Regulatory Series on Cryptocurrencies: US-SEC Charges Dropil INC With Fraudulent Crypto Trade Advices

We’ve been witnessing growing cases of fraudulent crypto-operations as the industry has been evolving. Cryptocurrency instruments, including payments & derivatives products have been under the meticulous scanner of the renowned global regulators, such as, the US SEC, CFTC and UK’s Financial Conduct Authority (FCA).

In the recent past, the CFTC, has charged Florida-based individual & companies for forex & digital assets scam.

For now, the U.S. Securities & Exchange Commission (SEC) charges the founders and the issuers for involving in fraudulent and unregistered ICO operations and misleading crypto-trading.

The US security watchdog alleges California-based three scammers who are the founders of crypto-company called ‘Dropil, Inc.’. 

The trios of ‘Dropil, Inc.’ reportedly defrauded investors of millions misleading crypto trading, “fraudulent and unregistered” initial coin offering (ICO) and manipulated reports.

The SEC has, now, made an allegation against Dropil Inc. and founders who raised more than $1.8 million from thousands of investors, as per the complaint filed by the SEC on April 23rd.Dropil, Inc. founders Jeremy McAlpine, Zachary Matar and Patrick O’Hara were accused of selling DROP tokens from January to March 2018. 

During this period, the sale of ‘DROP tokens’ took place claiming that investor funds would be pooled to trade various digital assets by a “trading bot,” called ‘Dex’, using an algorithm designed and tested by Dropil and it was allegedly claimed the trading would derive profits that would be distributed as additional DROP tokens on every fortnight basis.  

However, Dropil allegedly diverted the funds raised to other projects and to the founders’ personal digital asset and bank accounts instead of using investors’ money to the trade with Dex. Dropil allegedly manufactured fake Dex profitability reports and made payments in the form of DROPs to Dex users, giving the false appearance that Dex was operational and profitable, according to the SEC’s complaint. 

Furthermore, the complaint further alleges that Dropil misrepresented the volume and dollar amount of DROPs sold both during and after the ICO, ultimately claiming that it had successfully raised $54 million from 34,000 investors in the United States and around the world. 

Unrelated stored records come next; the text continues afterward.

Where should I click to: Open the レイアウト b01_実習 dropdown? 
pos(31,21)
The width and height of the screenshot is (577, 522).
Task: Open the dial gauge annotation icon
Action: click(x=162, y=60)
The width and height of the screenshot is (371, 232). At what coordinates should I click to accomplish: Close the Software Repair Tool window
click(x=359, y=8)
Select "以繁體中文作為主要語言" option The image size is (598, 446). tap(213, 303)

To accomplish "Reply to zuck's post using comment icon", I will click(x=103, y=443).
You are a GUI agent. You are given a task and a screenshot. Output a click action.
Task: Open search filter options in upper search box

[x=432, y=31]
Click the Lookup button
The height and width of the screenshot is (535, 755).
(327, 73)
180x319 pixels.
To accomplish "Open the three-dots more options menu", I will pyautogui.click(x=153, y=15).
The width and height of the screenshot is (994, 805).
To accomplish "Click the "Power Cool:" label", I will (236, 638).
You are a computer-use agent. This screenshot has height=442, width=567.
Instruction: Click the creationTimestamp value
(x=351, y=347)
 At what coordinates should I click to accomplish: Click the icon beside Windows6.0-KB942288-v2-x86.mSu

However, Dropil raised less than $1.9 million from fewer than 2,500 investors. The complaint also alleges that during the SEC’s investigation, Dropil produced falsified evidence and testimony.

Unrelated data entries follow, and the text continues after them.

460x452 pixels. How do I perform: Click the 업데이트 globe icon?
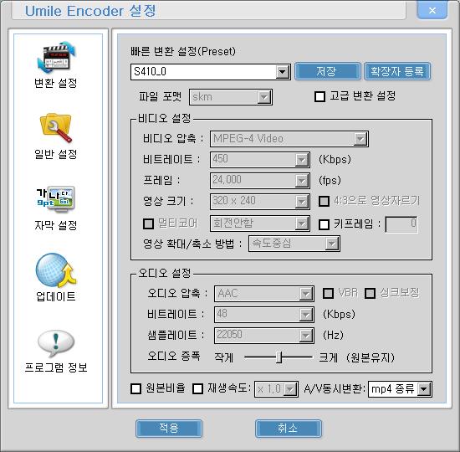[56, 270]
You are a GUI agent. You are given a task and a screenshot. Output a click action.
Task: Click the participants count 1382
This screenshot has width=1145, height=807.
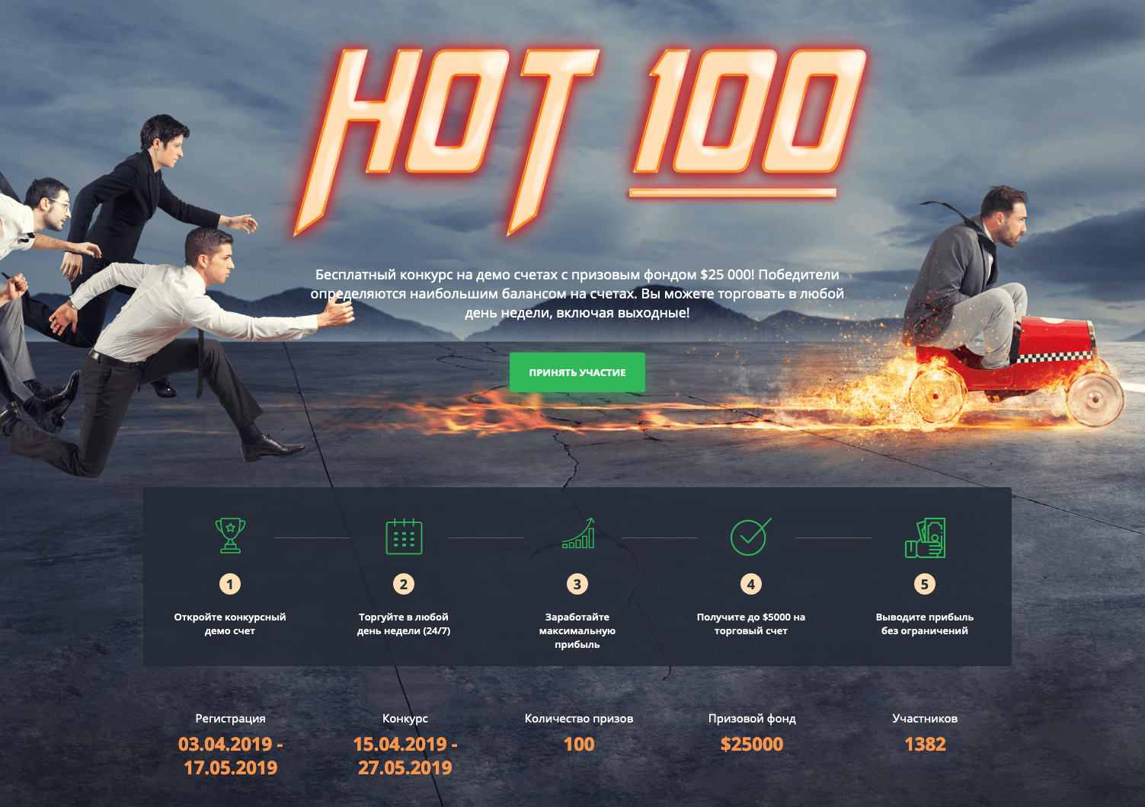[925, 744]
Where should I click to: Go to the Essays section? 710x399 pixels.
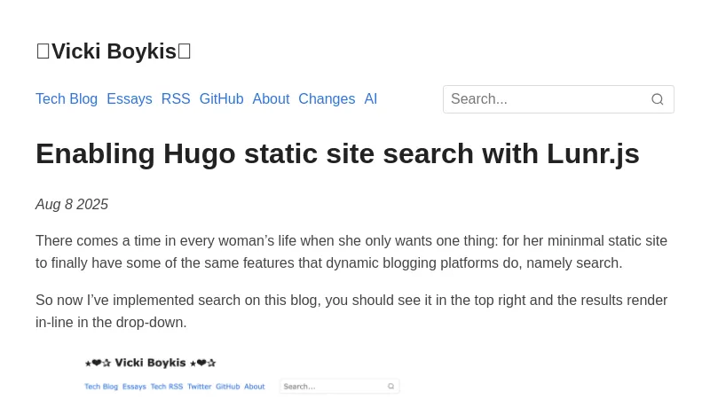(x=130, y=99)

Hence, the SEC’s filed complaint in the federal district court in Los Angeles, charges Dropil, McAlpine, Matar, and O’Hara for violating the registration provisions of Section 5 of the Securities Act of 1933 and the antifraud provisions of Section 17(a) of the Securities Act, and Section 10(b) of the Securities Exchange Act of 1934 and Rule 10b-5 thereunder. 

The SEC’s complaint seeks disgorgement of ill-gotten gains plus prejudgment interest, penalties, and injunctive relief as a result.